To be clear, Comcast was nowhere near being first-to-market with Gigabit access services. Not in the U.S. market (that honor goes to Chattanooga, Tennessee’s EPB), and most certainly not in terms of the broader, global market (Hong Kong Broadband Network rolled out Gigabit services some five years ago). There are now well over 100 operators worldwide that offer commercial Gigabit services, with most serving Asian markets. While EPB was first-to-market in the U.S., it was the high-profile, dramatically hyped debut of Google Fiber’s $70/month Gigabit service in several large metros (with more planned) that eventually spurred/compelled the larger incumbent operators in the U.S. to respond with Gigabit offerings of their own. These include AT&T’s GigaPower service, and Comcast’s far more expensive Gigabit Pro service, enabled by Ethernet fiber-to-the-home (FTTH) gear for which each customer must pay $1,000 in activation and installation fees plus $300/month.

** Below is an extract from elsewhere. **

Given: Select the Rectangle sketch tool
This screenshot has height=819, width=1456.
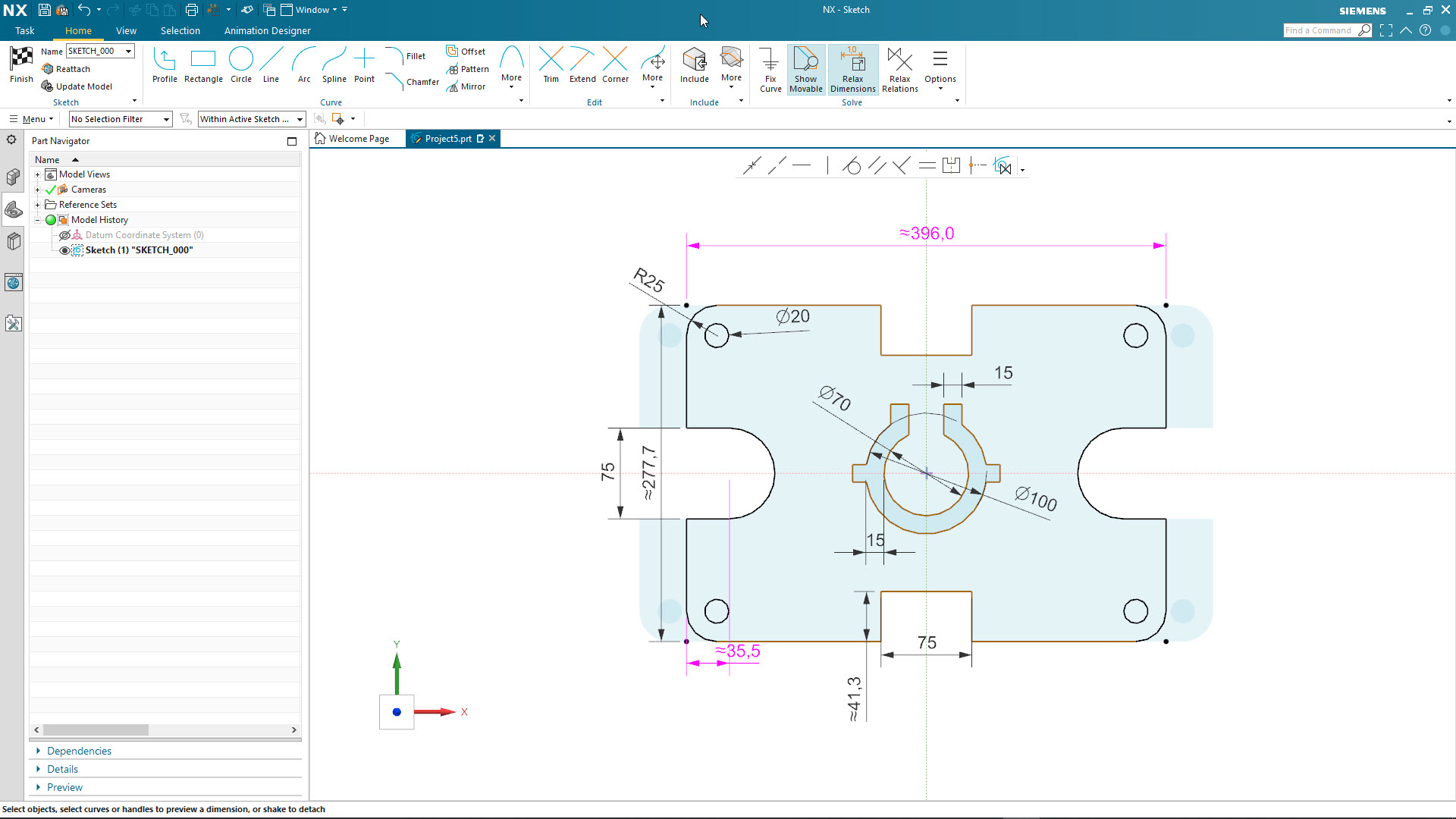Looking at the screenshot, I should 203,64.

In terms of networking equipment, Gigabit broadband (or, again, Gigaband) services are being delivered primarily by FTTH, which supports virtually all current commercial Gigabit access services, even those offered by cable operators. Moving forward, cable operators will be able to leverage DOCSIS 3.1-enabled HFC (cable) networks to deliver Gigaband services, especially when deployed in conjunction with smaller nodes (i.e., node splits). While FTTH is undoubtedly the most future-proof networking technology, cable networks, with the broad scale implementation of both DOCSIS 3.1 and related Converged Cable Access Platform (CCAP) technology and other networking improvements, are also capable of supporting Gigabit connectivity to a vast majority of their subscribers.

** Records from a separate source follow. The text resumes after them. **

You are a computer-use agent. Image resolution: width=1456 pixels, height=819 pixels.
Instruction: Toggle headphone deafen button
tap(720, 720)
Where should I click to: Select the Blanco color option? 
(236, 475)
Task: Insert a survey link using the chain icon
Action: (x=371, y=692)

However, it is also important to point out that Gigabit access can be delivered over last-mile telco copper, a medium which only a few short years ago was thought to be completely incapable of supporting much more than several hundred Mbps, over very short distances. Once again, some highly intelligent engineers and product development teams invented processing technologies that enable increasingly higher broadband – and even Gigaband – speeds over short-loop copper. What started out as vectoring (essentially, the cancellation of copper bundle crosstalk noise) evolved to G.fast, which has been trialed successfully by more than 50 operators worldwide, and is now in some limited commercial implementations. In fact, it appears that G.fast will be the primary enabling technology for Broadband Britannia, as British Telecom, long-reluctant to invest in nationwide FTTH, will leverage G.fast extensively to deliver 300-500 Mbps minimum speeds by 2020 (utilizing both cabinet and DPU-based gear), with Gigabit offers likely.
Getting back to Huawei, simply stated, the company’s Gigaband proposition makes sense from several angles. The company has publicly stated that it hopes the market will adopt Gigaband as the primary descriptor for Gigabit broadband services – to this end, Huawei has not trademarked or copyrighted Gigaband. In terms of how Gigaband fits into the telecommunications lexicon, again, it is simply a logical next step up from broadband, and more recently, ultra-broadband. Narrowband was traditionally defined as maxing out at 56k/64k (as in kilobits), rendering and defining everything above 64k categorized as broadband. This made sense in the early, pioneering days of broadband, when 1 Mbps, and then 3, 5 and 10 Mbps represented major breakthroughs and benchmarks for broadband access speed. But with the FCC recently updating its own definition of broadband (i.e., 25 Mbps downstream, 3 Mbps upstream), and many operators in the U.S. and multiple overseas markets now offering 100 Mbps and above – not to mention actual Gigabit speeds – it likewise makes sense to differentiate Gigabit access services from Megabit access services. With a straightforward, one-word solution, Huawei has offered up Gigaband; in terms of logic, accuracy, and simplicity, Gigaband is tough to beat as the ideal descriptor for the new age of Gigabit broadband.